RP ID Validation is Delegated to the Remote Client

The approved spec PR skips the usual "is the rpId a registrable domain suffix of the origin?" check on the local client. The registrable-domain-suffix test is instead the responsibility of the remote client, because only the remote side has the full context required: related origins, platform-specific app-deployment models (e.g., Android asset links, iOS associated domains), and the remote RP's allowed-origin configuration. Any user agent that grants this permission to an origin MUST therefore trust that origin to have performed RP ID validation honestly and correctly. This makes the per-origin authorization step (below) the primary defense.

Per-Origin Authorization

User agents MUST NOT grant this permission globally. The spec requires that configuration mechanisms be per-origin, via either:

  • Enterprise / managed-device / managed-profile policy, or
  • Explicit per-origin user opt-in in user-agent settings (e.g., a browser flag with a per-origin allowlist).

A "permit all origins" option is explicitly forbidden. This is the load-bearing security boundary, since the local client no longer performs the registrable-domain-suffix check itself.

Security of the remoteDesktopClientOverride Coexistence

remoteDesktopClientOverride is not a standardized extension, so their interaction is a Chromium implementation detail. When both are present in a Chromium request, remoteClientDataJSON takes precedence. This is safe because remoteClientDataJSON is a strict superset of the functionality of remoteDesktopClientOverride, and the same authorization model applies.

Privacy

This extension does not introduce new privacy concerns beyond those already present in a normal WebAuthn ceremony. The clientDataJSON string provided by the caller contains only the standard fields (type, challenge, origin, crossOrigin) that the browser would otherwise construct itself. No additional user data is exposed.

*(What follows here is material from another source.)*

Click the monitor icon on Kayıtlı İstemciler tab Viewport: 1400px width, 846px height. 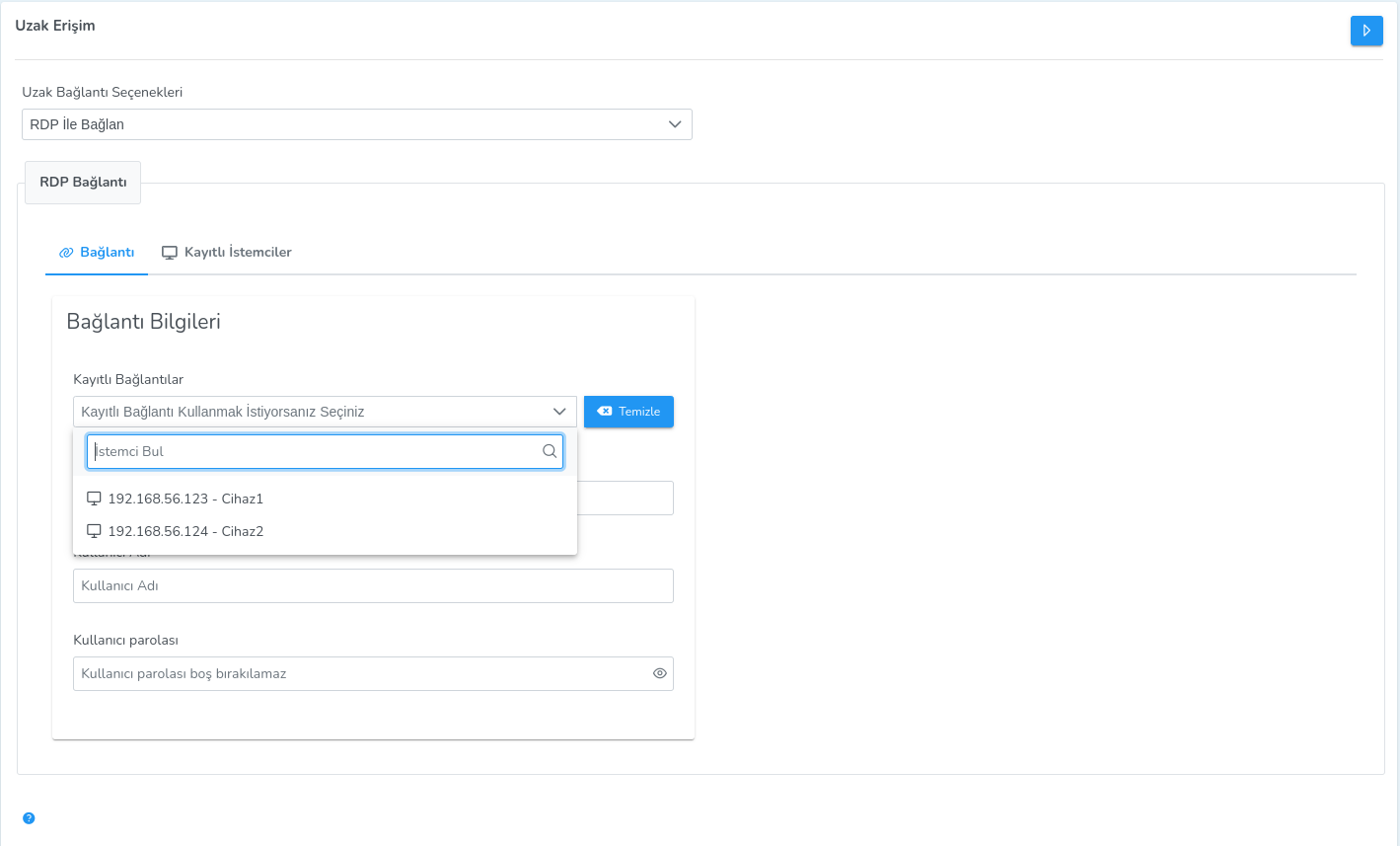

The extension is not available by default and cannot be used for fingerprinting, as it requires explicit per-origin authorization that is not detectable by unauthorized origins.

Resolved During W3C Review

Several points from earlier drafts of this explainer were resolved in the approved version of PR #2375:

  1. Permission descriptor shape (RESOLVED): Earlier drafts proposed a custom PermissionDescriptor subtype. Per review feedback from @kreichgauer, the custom descriptor was dropped; the feature now uses the default PermissionDescriptor type, queried with { name: "publickey-credentials-remote-client-data-json" }.

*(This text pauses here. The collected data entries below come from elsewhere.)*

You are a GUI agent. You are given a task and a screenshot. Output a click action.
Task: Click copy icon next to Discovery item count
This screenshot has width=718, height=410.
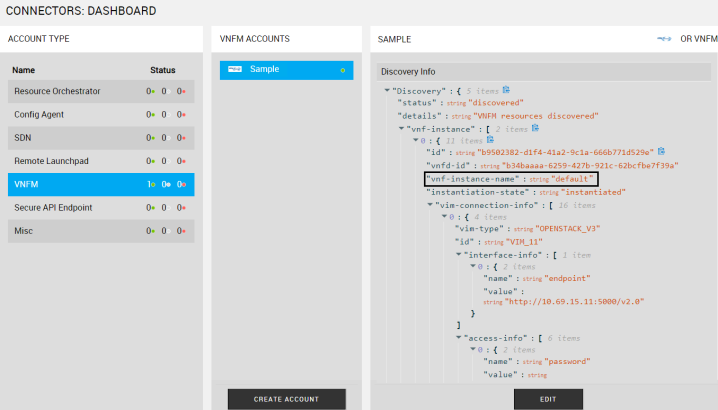coord(507,90)
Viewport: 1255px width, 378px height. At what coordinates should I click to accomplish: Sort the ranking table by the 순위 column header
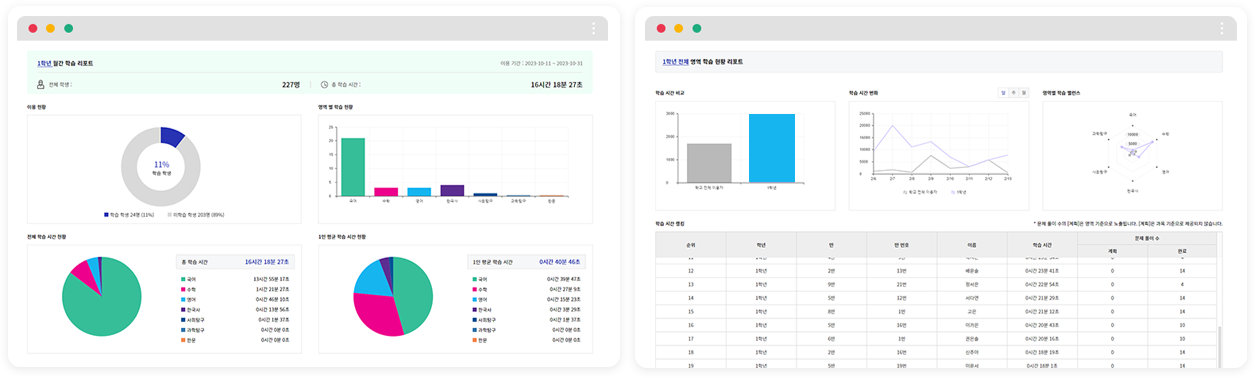coord(691,244)
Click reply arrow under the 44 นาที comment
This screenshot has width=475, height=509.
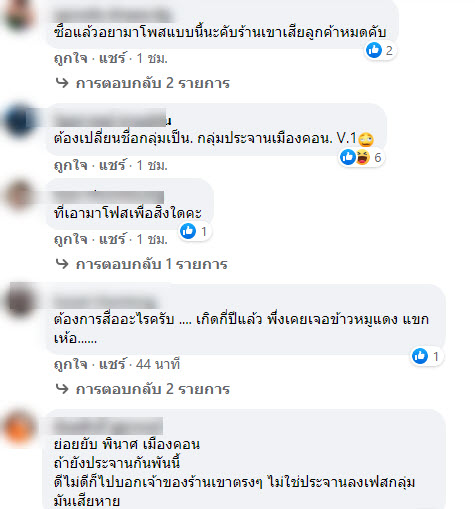point(62,389)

  2. Feature identifier naming (RESOLVED): The feature identifier publickey-credentials-remote-client-data-json was chosen, consistent with the existing publickey-credentials-create / publickey-credentials-get Permissions Policy features.

  3. RP ID validation location (RESOLVED): The WG accepted the proposal that the local client delegates the registrable-domain-suffix check (and related-origin evaluation) to the remote client, because only the remote side has the full context (related origins, app-deployment-specific origin linking). This is reflected in the Processing Steps above.

  4. remoteDesktopClientOrigin output field (RESOLVED): The earlier draft returned a remoteDesktopClientOrigin DOMString in AuthenticationExtensionsClientOutputs. Per review by @MasterKale, it was removed — the output is now just a boolean remoteClientDataJson flag. The origin is already inside clientDataJSON, so echoing it in the output was redundant.

Open Questions

  1. User communication: The spec recommends that user agents clearly communicate to users when a remote-desktop-proxied WebAuthn operation is in progress, so users understand their authenticator is being used on behalf of a remotely hosted RP. The exact form of this UI (indicator, prompt, chrome decoration) is left to user agents and is not yet defined.

  2. Exception parity between create() and get(): The current spec text throws EncodingError on JSON parse failure in create() but NotSupportedError in get(). @emlun noted this may be tidied up in a follow-up editorial PR.

  3. End-to-end sequence diagram: @MasterKale contributed a sequence diagram illustrating a full passkey flow using the extension (remote browser → remote platform → RDP channel → local RDP web client → local browser → local authenticator). The diagram is likely to land either in the spec itself or in the associated explainer as a follow-up.